__Goal of the exercise__
Copy verbatim the block of lines in the entries below whose first line contains "This screenshot has width=651, height=1408." and whose last line contains "Task: Click the Check # field". Leave out all other lines.

━━━ Records provided ━━━

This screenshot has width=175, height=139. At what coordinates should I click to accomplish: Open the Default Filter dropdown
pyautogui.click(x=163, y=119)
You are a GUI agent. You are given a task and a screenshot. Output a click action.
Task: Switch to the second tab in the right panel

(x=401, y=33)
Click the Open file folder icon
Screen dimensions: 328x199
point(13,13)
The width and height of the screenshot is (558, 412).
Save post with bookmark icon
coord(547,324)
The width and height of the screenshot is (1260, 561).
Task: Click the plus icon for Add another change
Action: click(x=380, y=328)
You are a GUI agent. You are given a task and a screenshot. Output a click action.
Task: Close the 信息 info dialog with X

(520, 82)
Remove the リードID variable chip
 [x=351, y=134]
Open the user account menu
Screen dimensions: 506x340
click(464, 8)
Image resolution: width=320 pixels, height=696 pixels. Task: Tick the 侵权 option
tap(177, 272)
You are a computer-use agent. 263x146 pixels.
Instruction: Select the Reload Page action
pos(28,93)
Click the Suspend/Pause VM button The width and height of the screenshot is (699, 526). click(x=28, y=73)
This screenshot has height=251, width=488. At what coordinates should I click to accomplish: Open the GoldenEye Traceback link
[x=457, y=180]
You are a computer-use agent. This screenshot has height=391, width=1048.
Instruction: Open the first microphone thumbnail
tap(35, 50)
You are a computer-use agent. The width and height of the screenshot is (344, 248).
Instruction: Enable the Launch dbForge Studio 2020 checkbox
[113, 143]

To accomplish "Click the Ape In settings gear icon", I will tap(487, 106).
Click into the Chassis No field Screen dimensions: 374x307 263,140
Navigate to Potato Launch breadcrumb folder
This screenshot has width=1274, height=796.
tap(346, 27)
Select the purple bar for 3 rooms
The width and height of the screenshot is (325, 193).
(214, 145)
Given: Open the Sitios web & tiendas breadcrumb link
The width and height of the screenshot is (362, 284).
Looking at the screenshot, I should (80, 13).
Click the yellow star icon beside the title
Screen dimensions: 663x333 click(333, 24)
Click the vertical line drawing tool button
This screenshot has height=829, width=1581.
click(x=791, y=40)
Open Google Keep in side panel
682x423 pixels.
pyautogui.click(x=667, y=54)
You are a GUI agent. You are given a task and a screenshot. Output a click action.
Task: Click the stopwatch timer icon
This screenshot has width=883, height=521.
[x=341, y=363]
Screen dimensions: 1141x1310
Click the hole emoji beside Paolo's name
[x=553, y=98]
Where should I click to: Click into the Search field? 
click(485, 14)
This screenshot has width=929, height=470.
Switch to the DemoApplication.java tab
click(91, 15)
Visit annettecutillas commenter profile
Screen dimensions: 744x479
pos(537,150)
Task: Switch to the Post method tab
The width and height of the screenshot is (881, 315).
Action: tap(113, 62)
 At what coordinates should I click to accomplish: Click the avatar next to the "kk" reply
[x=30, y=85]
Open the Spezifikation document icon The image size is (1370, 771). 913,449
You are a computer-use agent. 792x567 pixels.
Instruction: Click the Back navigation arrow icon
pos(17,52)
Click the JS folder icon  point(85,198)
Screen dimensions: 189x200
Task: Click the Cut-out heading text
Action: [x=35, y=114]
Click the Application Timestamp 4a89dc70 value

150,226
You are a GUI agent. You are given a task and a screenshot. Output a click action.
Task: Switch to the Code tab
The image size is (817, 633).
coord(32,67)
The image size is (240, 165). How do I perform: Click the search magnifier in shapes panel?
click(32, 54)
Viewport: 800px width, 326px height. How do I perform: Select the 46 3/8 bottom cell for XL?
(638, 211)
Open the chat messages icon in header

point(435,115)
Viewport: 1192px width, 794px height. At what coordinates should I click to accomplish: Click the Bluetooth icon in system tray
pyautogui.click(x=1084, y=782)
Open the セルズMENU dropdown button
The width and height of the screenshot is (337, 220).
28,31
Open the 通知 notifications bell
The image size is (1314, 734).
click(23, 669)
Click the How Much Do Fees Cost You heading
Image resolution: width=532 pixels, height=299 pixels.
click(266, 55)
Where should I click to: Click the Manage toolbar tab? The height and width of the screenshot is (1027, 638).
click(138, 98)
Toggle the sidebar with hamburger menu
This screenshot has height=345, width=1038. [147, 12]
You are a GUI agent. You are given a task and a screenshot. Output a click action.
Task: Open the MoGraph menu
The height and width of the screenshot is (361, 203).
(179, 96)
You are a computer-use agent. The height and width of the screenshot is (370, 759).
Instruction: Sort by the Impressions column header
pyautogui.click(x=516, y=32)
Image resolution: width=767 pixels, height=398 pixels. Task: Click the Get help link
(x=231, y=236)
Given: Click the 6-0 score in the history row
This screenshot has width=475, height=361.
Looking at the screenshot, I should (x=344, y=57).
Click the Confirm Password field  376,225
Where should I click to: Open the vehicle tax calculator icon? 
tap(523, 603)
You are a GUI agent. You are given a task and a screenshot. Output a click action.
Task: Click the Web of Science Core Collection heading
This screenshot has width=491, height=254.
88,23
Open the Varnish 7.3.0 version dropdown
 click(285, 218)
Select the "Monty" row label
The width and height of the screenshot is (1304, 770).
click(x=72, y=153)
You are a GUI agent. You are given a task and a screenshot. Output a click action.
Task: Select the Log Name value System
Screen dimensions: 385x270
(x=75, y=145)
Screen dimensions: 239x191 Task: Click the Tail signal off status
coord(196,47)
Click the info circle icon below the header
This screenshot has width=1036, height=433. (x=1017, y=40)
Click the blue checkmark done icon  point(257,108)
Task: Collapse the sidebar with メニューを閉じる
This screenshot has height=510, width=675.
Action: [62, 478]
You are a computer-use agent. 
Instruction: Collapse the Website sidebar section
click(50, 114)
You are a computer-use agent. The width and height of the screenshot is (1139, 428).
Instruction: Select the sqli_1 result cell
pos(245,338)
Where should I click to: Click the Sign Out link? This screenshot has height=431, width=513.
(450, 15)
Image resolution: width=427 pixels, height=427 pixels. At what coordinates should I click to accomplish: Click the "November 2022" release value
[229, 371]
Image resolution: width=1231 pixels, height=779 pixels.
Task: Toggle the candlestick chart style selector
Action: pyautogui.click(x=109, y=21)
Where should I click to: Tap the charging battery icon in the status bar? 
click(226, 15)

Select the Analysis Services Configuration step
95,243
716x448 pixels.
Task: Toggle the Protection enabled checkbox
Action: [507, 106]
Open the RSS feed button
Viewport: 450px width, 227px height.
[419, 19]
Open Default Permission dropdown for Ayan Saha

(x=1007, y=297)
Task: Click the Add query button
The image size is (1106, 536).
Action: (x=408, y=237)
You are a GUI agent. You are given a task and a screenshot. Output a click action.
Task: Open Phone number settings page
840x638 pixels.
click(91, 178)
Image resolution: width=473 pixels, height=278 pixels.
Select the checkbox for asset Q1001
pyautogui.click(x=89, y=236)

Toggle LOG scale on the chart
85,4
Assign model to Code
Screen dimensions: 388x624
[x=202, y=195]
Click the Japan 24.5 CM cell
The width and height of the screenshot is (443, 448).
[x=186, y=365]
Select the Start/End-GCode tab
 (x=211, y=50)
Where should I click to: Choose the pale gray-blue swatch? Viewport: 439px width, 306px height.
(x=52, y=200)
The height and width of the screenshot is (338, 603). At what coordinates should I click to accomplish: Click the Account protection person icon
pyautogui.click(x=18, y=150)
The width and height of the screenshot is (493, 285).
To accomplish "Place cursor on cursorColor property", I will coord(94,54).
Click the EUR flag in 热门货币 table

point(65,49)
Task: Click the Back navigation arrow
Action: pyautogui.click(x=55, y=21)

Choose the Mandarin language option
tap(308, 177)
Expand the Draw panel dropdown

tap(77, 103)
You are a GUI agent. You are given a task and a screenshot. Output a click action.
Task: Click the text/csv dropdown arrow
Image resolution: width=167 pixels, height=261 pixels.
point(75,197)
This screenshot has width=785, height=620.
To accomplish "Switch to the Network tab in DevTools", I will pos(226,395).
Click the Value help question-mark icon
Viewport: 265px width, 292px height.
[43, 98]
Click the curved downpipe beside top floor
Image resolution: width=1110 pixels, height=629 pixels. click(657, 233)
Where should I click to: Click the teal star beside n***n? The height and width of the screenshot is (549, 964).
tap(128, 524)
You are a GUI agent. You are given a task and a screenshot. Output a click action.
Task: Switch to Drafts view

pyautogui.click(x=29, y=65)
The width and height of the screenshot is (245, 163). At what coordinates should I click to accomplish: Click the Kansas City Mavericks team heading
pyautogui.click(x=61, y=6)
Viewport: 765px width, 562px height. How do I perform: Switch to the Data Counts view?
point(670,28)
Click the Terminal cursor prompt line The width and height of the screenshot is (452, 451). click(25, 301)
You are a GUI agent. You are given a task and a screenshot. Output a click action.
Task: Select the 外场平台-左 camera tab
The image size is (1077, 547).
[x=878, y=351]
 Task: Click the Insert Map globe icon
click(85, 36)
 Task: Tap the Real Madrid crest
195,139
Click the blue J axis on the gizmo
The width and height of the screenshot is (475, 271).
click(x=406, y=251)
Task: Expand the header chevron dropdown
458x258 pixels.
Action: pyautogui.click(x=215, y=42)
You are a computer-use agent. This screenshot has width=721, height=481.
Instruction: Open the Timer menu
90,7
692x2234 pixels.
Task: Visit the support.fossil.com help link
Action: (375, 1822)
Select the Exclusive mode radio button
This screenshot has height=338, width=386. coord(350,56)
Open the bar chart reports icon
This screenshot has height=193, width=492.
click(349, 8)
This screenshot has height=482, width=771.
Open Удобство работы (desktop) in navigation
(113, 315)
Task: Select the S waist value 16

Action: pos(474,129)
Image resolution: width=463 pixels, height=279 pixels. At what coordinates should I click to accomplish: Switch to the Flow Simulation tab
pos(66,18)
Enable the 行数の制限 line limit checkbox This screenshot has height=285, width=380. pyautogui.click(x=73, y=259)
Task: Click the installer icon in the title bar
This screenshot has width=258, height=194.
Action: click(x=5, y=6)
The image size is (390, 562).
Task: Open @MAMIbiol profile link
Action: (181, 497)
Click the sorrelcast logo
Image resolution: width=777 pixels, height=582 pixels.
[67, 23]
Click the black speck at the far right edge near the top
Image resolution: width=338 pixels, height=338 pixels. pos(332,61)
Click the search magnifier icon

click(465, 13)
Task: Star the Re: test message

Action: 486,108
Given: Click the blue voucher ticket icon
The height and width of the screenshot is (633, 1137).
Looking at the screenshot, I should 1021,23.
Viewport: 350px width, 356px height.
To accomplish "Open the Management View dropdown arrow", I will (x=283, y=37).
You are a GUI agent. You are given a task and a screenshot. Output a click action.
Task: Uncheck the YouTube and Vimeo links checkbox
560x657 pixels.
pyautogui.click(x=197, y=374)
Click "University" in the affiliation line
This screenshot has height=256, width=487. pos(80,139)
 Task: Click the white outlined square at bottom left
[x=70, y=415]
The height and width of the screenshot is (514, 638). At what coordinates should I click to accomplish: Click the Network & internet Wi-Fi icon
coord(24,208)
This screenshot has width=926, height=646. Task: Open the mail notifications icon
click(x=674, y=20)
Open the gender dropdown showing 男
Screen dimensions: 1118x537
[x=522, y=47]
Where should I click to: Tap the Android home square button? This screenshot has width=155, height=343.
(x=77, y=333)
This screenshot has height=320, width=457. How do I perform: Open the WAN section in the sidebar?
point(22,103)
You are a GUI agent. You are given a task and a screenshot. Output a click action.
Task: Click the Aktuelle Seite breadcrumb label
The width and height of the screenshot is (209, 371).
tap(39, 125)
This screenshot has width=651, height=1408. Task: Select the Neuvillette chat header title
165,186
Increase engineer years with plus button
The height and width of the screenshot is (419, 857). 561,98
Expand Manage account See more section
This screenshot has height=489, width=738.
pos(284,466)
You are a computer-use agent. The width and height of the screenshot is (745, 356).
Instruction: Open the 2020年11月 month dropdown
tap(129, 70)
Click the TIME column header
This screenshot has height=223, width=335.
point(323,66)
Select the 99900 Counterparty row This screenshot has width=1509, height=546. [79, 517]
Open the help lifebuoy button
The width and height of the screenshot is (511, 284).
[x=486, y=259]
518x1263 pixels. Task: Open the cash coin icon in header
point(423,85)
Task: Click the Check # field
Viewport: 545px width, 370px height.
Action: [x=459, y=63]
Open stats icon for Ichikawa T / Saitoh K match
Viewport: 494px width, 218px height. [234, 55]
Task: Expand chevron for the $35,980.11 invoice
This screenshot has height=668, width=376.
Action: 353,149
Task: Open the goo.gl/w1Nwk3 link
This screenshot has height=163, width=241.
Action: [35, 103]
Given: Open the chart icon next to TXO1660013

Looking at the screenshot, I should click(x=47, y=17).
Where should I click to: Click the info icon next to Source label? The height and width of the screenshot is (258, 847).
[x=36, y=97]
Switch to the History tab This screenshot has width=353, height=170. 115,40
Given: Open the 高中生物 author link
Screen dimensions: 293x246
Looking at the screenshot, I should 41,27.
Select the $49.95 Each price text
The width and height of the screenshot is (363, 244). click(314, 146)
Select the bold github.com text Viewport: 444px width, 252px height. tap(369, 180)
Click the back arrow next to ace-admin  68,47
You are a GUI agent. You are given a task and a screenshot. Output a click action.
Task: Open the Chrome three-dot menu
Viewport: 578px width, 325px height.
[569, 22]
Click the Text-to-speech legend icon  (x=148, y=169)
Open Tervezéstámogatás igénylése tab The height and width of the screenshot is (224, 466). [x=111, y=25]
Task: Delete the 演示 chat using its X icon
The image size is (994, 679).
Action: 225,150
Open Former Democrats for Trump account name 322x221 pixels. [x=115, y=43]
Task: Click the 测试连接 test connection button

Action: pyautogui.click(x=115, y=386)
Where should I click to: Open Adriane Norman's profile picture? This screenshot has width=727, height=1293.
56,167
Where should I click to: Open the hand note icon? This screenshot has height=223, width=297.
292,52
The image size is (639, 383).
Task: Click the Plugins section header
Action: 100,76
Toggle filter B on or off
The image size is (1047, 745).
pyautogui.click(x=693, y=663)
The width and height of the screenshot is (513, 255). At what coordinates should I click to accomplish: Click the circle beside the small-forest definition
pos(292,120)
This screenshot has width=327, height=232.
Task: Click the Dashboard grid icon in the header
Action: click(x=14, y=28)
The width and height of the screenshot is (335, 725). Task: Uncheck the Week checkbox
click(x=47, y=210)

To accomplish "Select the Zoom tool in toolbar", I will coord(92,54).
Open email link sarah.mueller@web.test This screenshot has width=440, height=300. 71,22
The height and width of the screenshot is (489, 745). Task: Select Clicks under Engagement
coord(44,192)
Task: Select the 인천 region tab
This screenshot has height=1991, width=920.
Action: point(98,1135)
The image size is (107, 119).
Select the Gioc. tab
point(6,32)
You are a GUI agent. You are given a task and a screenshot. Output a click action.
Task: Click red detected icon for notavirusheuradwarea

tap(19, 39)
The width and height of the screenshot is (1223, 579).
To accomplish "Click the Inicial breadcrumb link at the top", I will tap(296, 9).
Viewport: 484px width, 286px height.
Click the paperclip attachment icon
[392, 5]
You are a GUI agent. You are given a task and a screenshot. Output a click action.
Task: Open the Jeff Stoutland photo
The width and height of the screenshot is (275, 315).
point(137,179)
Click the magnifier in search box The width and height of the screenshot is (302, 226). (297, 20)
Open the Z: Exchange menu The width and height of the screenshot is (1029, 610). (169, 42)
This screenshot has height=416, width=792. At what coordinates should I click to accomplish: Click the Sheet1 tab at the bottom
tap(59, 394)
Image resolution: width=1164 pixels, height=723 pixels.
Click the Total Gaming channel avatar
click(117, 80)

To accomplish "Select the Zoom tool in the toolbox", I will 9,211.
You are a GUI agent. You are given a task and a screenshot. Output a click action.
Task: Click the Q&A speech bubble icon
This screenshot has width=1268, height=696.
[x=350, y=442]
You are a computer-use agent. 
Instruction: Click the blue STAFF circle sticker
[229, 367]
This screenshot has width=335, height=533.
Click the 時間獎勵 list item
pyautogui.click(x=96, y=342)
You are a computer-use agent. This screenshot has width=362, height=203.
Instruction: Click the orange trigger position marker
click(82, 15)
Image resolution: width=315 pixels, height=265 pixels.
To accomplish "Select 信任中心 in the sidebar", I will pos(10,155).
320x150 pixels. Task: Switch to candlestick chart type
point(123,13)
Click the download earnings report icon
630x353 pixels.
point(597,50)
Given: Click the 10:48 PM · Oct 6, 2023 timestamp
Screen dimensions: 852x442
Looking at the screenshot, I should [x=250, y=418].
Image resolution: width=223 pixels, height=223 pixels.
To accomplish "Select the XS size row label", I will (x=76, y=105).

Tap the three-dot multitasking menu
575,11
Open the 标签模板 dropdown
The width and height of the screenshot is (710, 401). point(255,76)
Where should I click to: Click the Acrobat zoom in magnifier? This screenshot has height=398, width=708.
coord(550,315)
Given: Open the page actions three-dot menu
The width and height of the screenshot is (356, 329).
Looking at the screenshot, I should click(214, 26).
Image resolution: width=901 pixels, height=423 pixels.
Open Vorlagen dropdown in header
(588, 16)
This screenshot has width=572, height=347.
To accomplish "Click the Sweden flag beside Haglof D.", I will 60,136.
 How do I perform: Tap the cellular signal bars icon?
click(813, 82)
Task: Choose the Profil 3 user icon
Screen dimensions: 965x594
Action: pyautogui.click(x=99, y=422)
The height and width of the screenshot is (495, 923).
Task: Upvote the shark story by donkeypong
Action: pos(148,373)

━━━

__Solution__
This screenshot has width=651, height=1408. Task: Select the Neuvillette chat header title
165,186
Increase engineer years with plus button
The height and width of the screenshot is (419, 857). 561,98
Expand Manage account See more section
This screenshot has height=489, width=738.
pos(284,466)
You are a computer-use agent. The width and height of the screenshot is (745, 356).
Instruction: Open the 2020年11月 month dropdown
tap(129, 70)
Click the TIME column header
This screenshot has height=223, width=335.
point(323,66)
Select the 99900 Counterparty row This screenshot has width=1509, height=546. [79, 517]
Open the help lifebuoy button
The width and height of the screenshot is (511, 284).
[x=486, y=259]
518x1263 pixels. Task: Open the cash coin icon in header
point(423,85)
Task: Click the Check # field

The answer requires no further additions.